- EXCERPTED DATA:
++++++

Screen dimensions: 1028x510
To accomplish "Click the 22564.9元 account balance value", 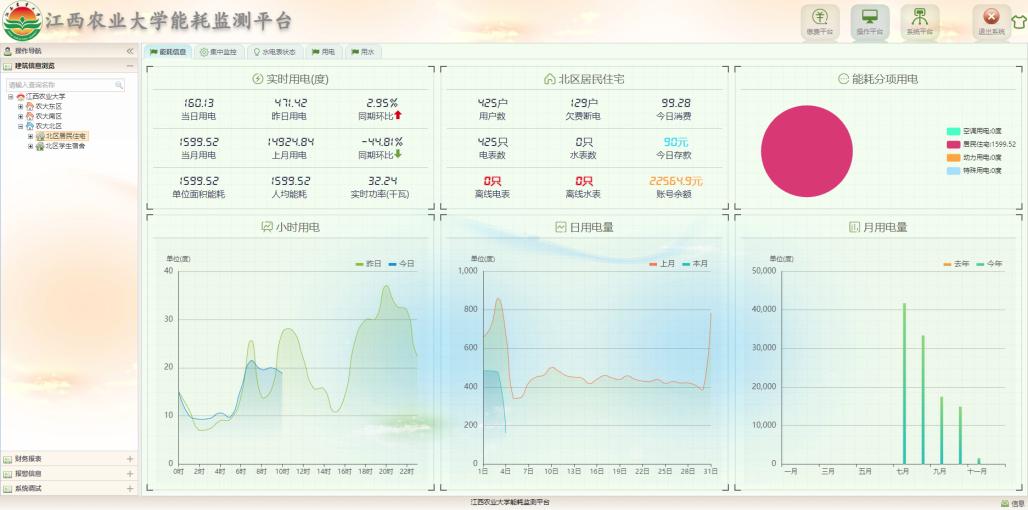I will pyautogui.click(x=675, y=181).
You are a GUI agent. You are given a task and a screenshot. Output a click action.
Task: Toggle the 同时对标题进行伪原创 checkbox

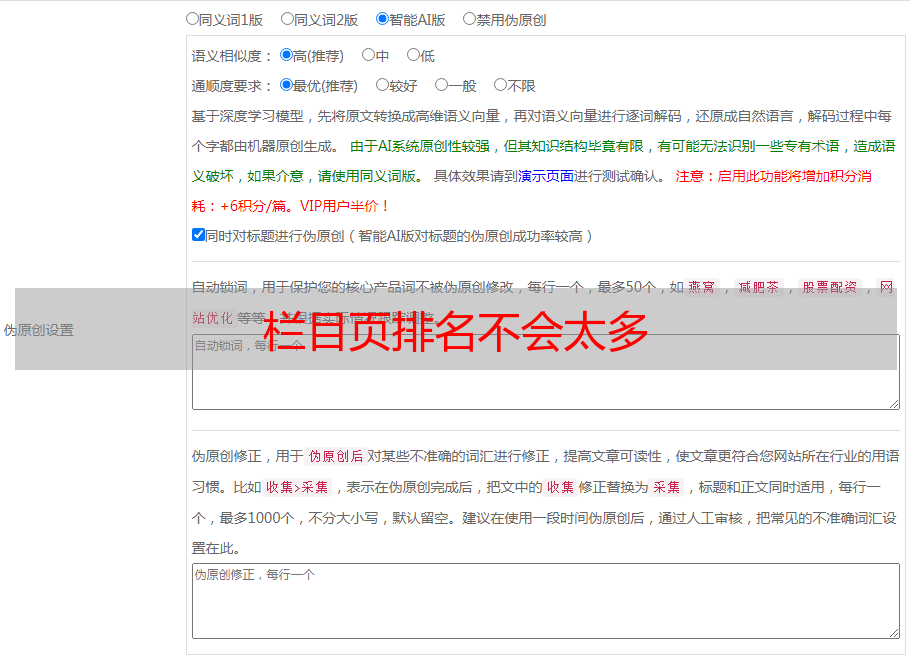point(198,235)
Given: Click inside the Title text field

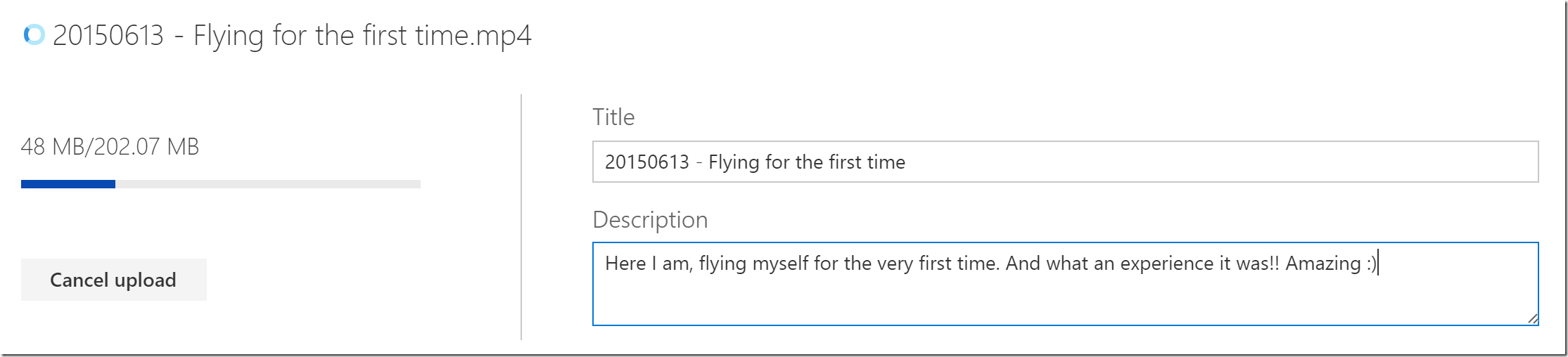Looking at the screenshot, I should (x=1065, y=162).
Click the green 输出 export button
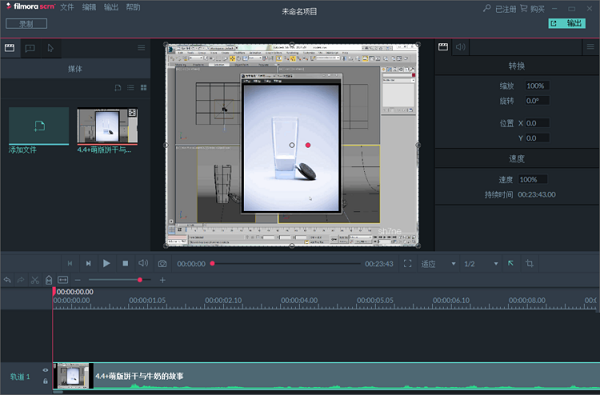The height and width of the screenshot is (395, 600). point(567,23)
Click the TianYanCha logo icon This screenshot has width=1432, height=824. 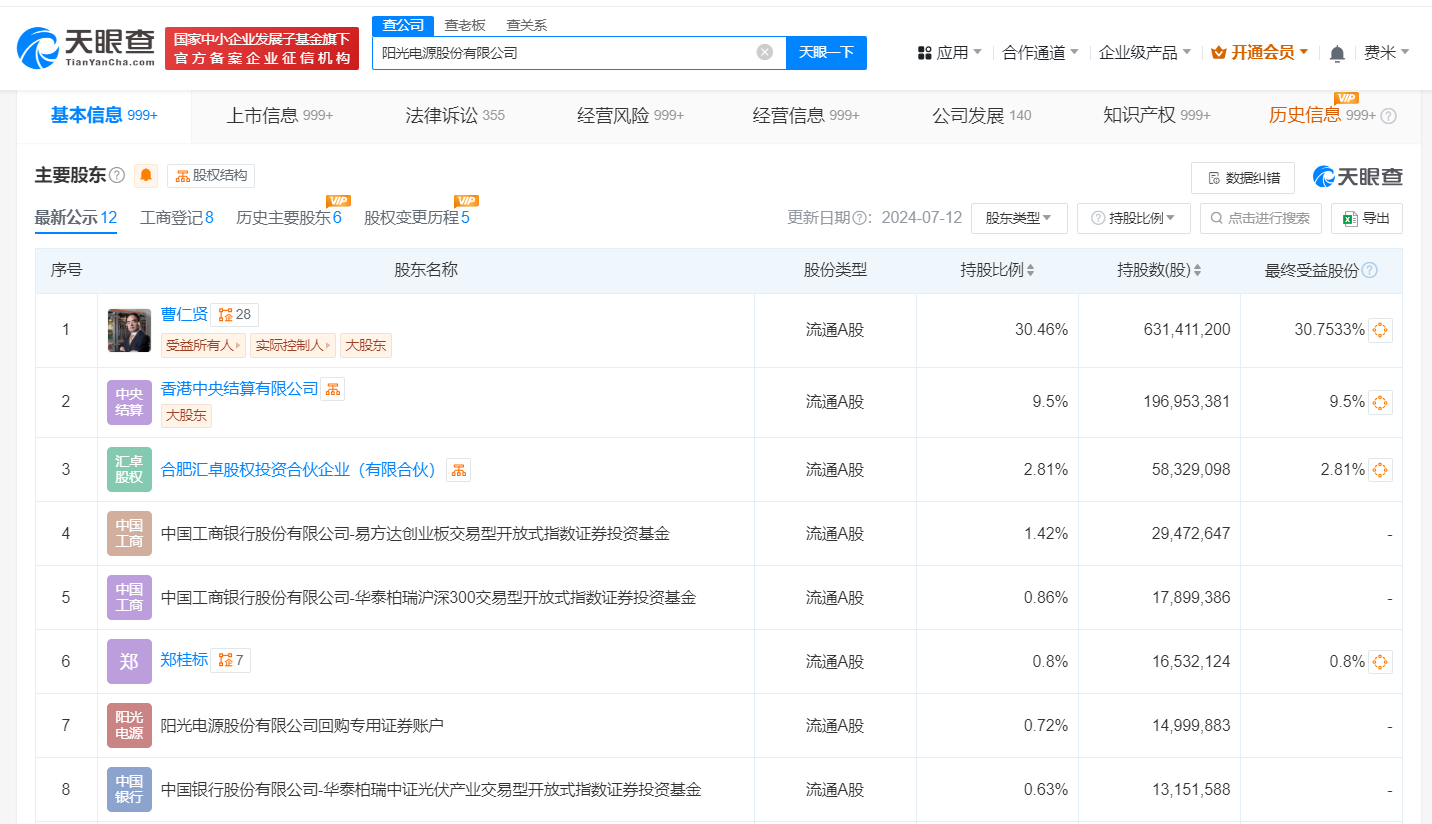click(40, 47)
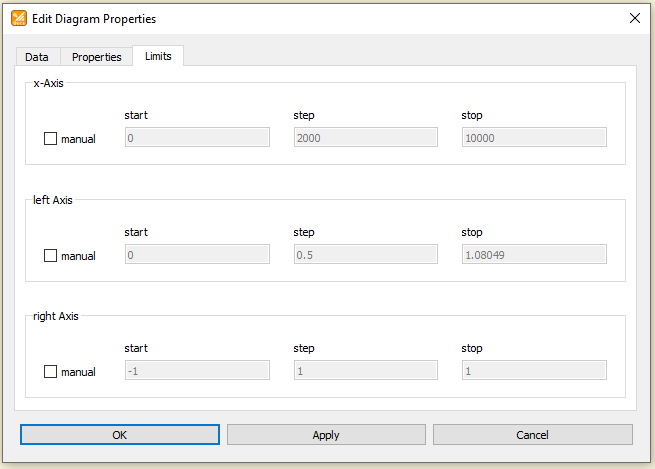Click the right Axis start field showing -1

click(197, 370)
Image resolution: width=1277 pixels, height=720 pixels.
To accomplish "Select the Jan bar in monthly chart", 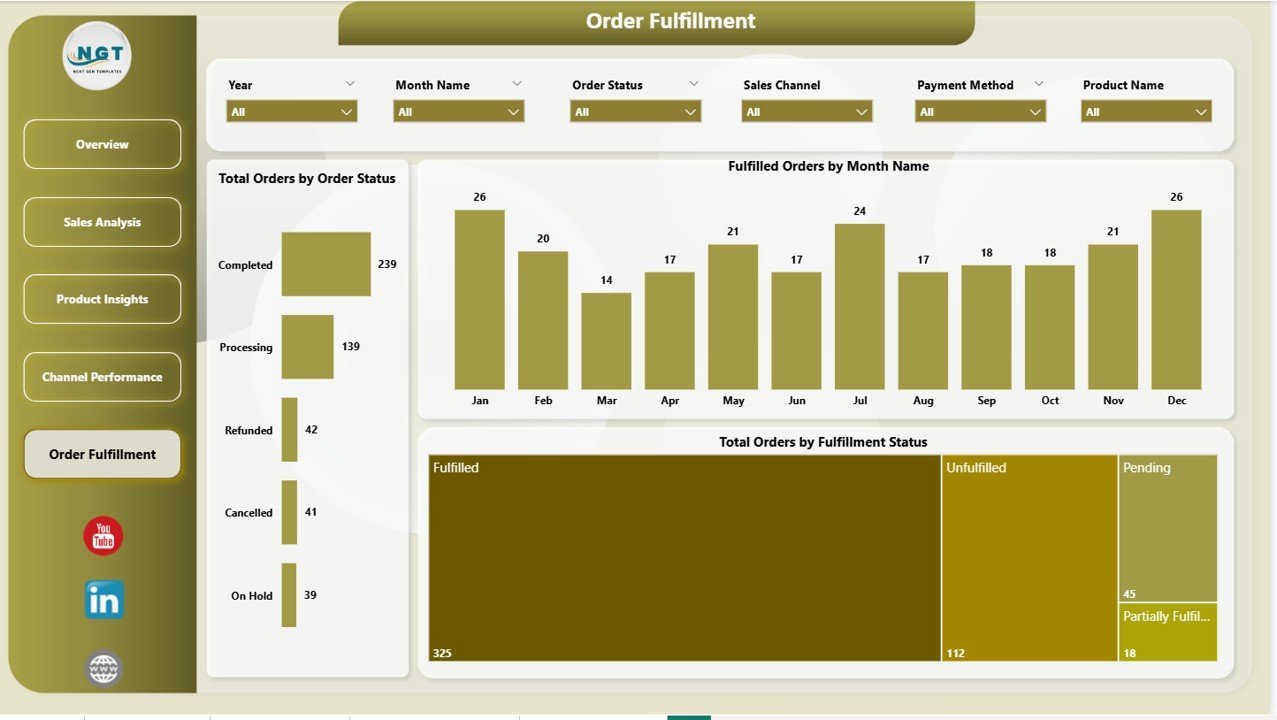I will tap(479, 300).
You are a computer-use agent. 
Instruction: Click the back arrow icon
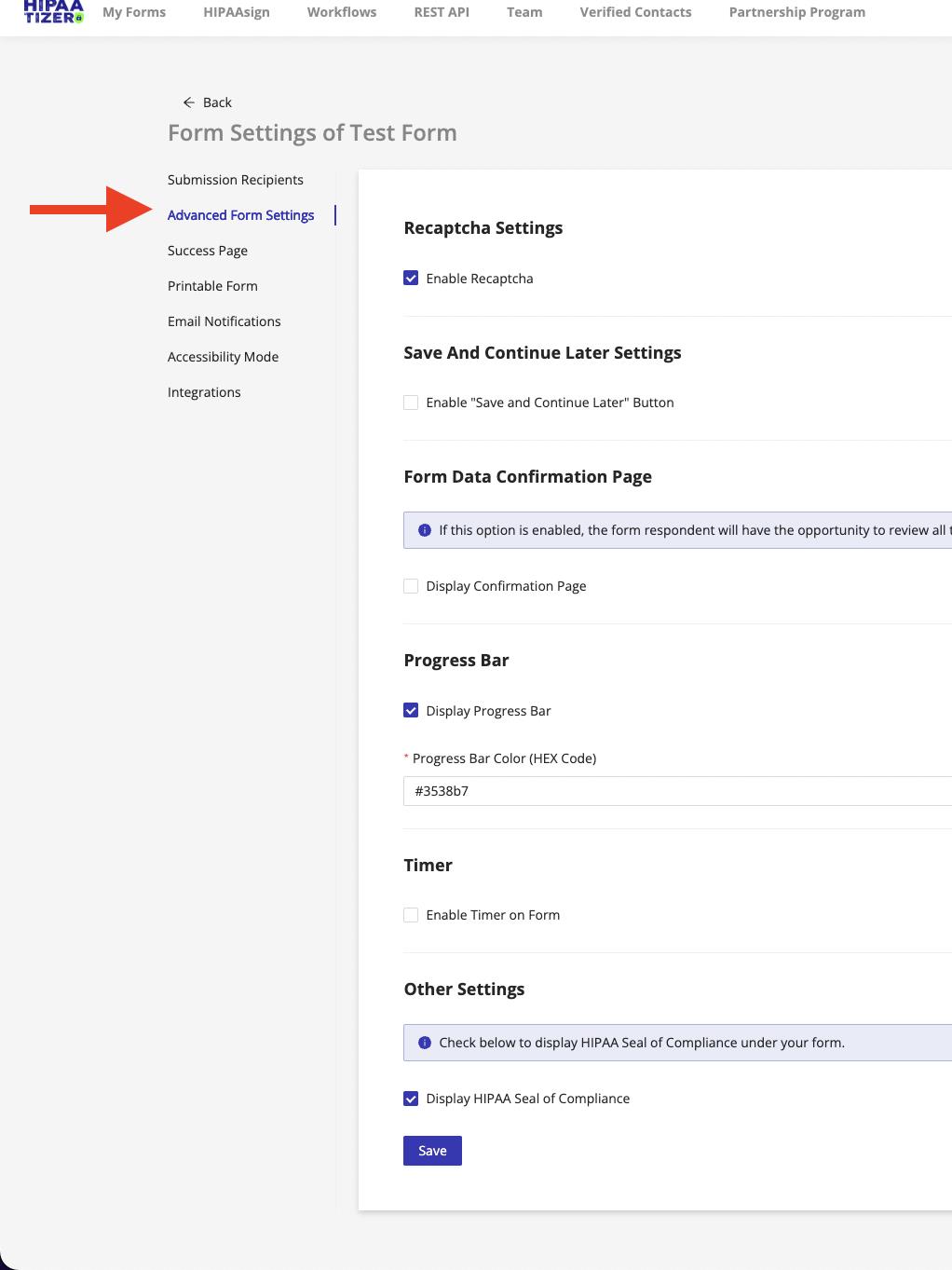click(x=189, y=102)
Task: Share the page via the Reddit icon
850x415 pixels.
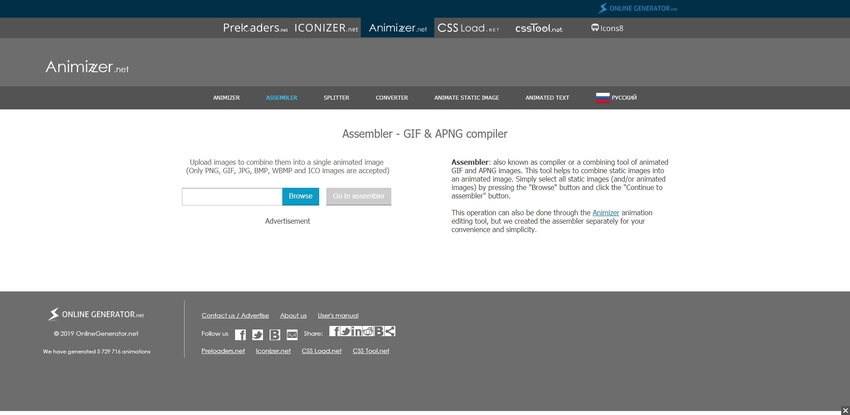Action: [x=368, y=331]
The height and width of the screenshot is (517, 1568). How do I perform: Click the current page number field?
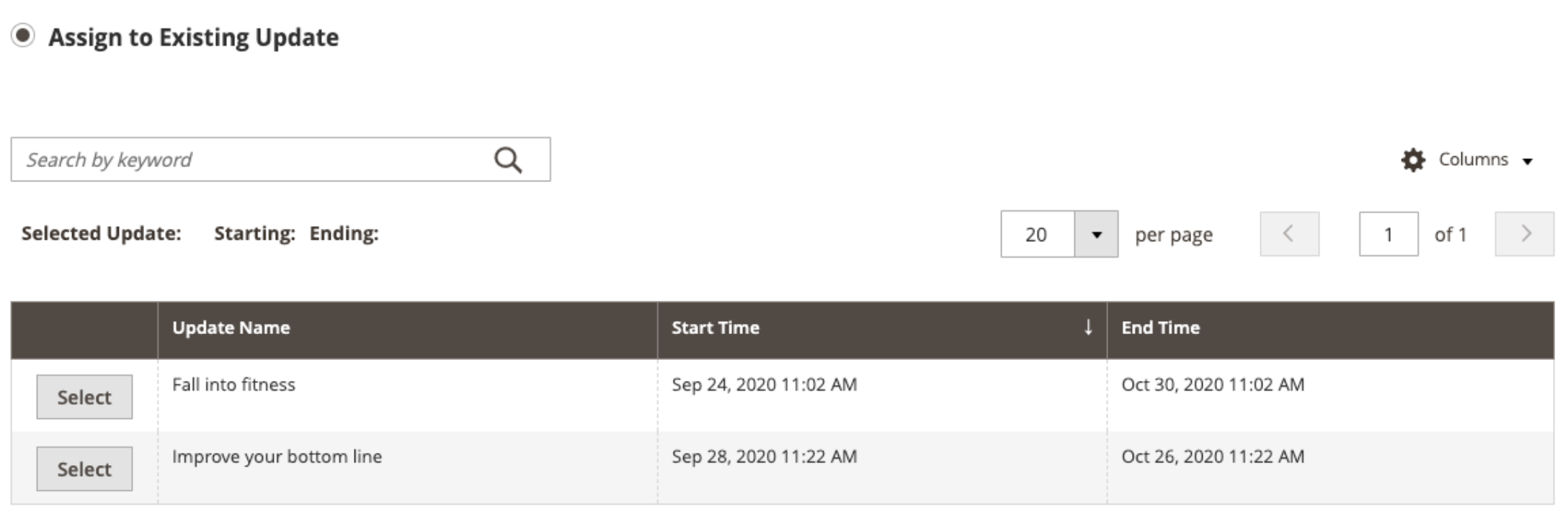(1389, 234)
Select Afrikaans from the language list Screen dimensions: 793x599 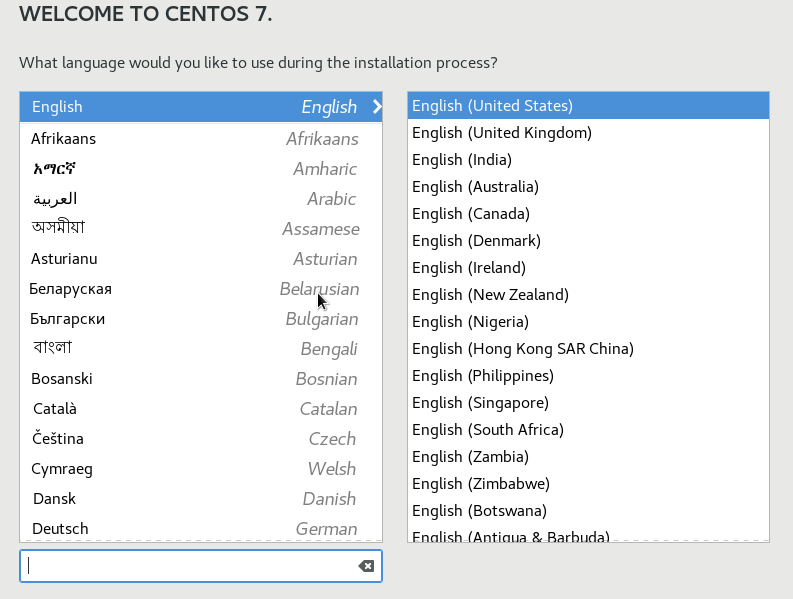coord(200,139)
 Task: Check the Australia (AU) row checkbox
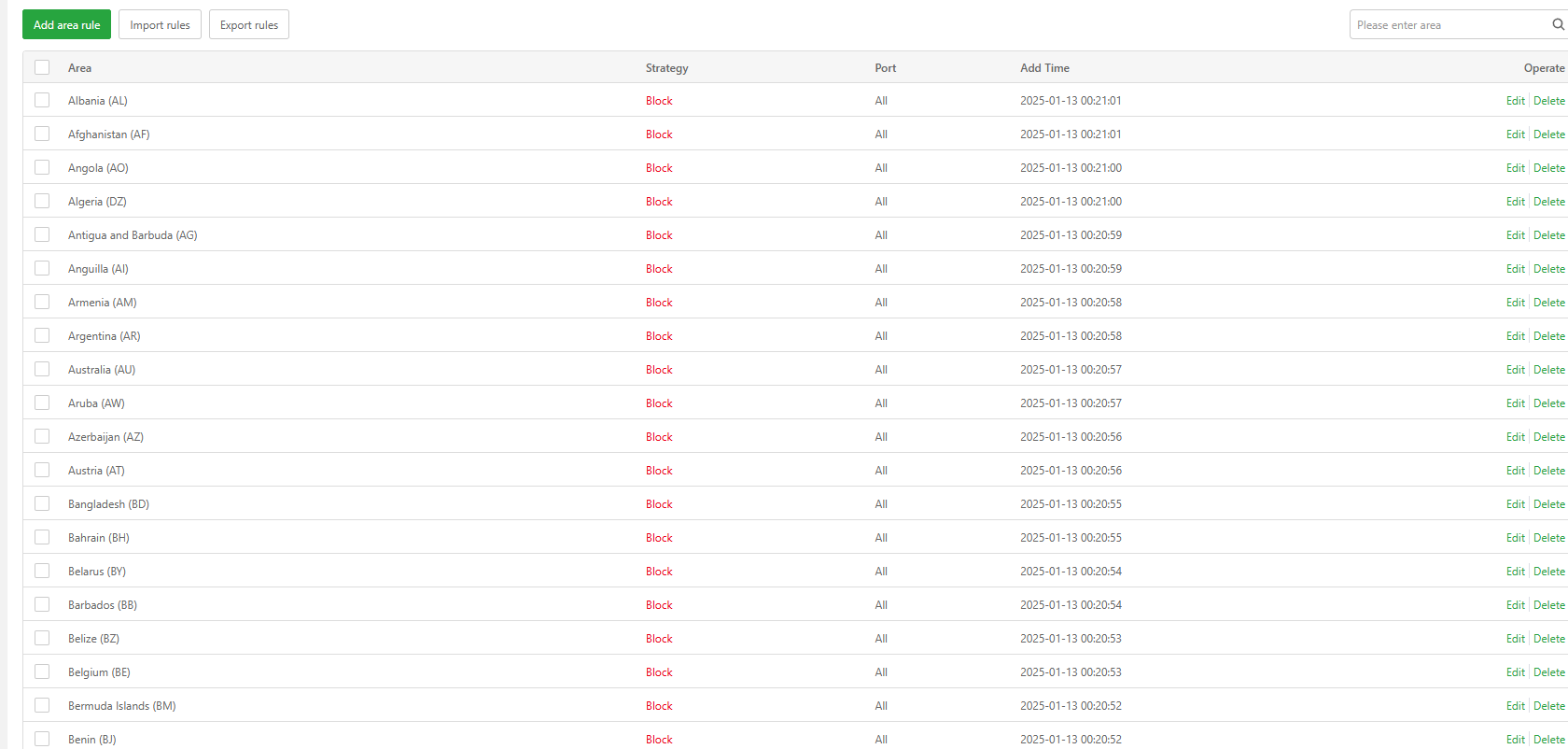pos(42,369)

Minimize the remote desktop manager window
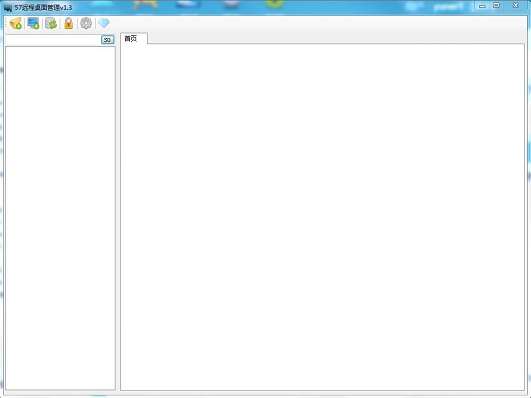click(x=482, y=5)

++++++

- HOW TO COMPLETE THIS TASK:
If a line in the records contains the word "agent", copy it.

- WRITTEN SOLUTION:
You are a GUI agent. You are given a task and a screenshot. Output a click action.
You are a computer-use agent. 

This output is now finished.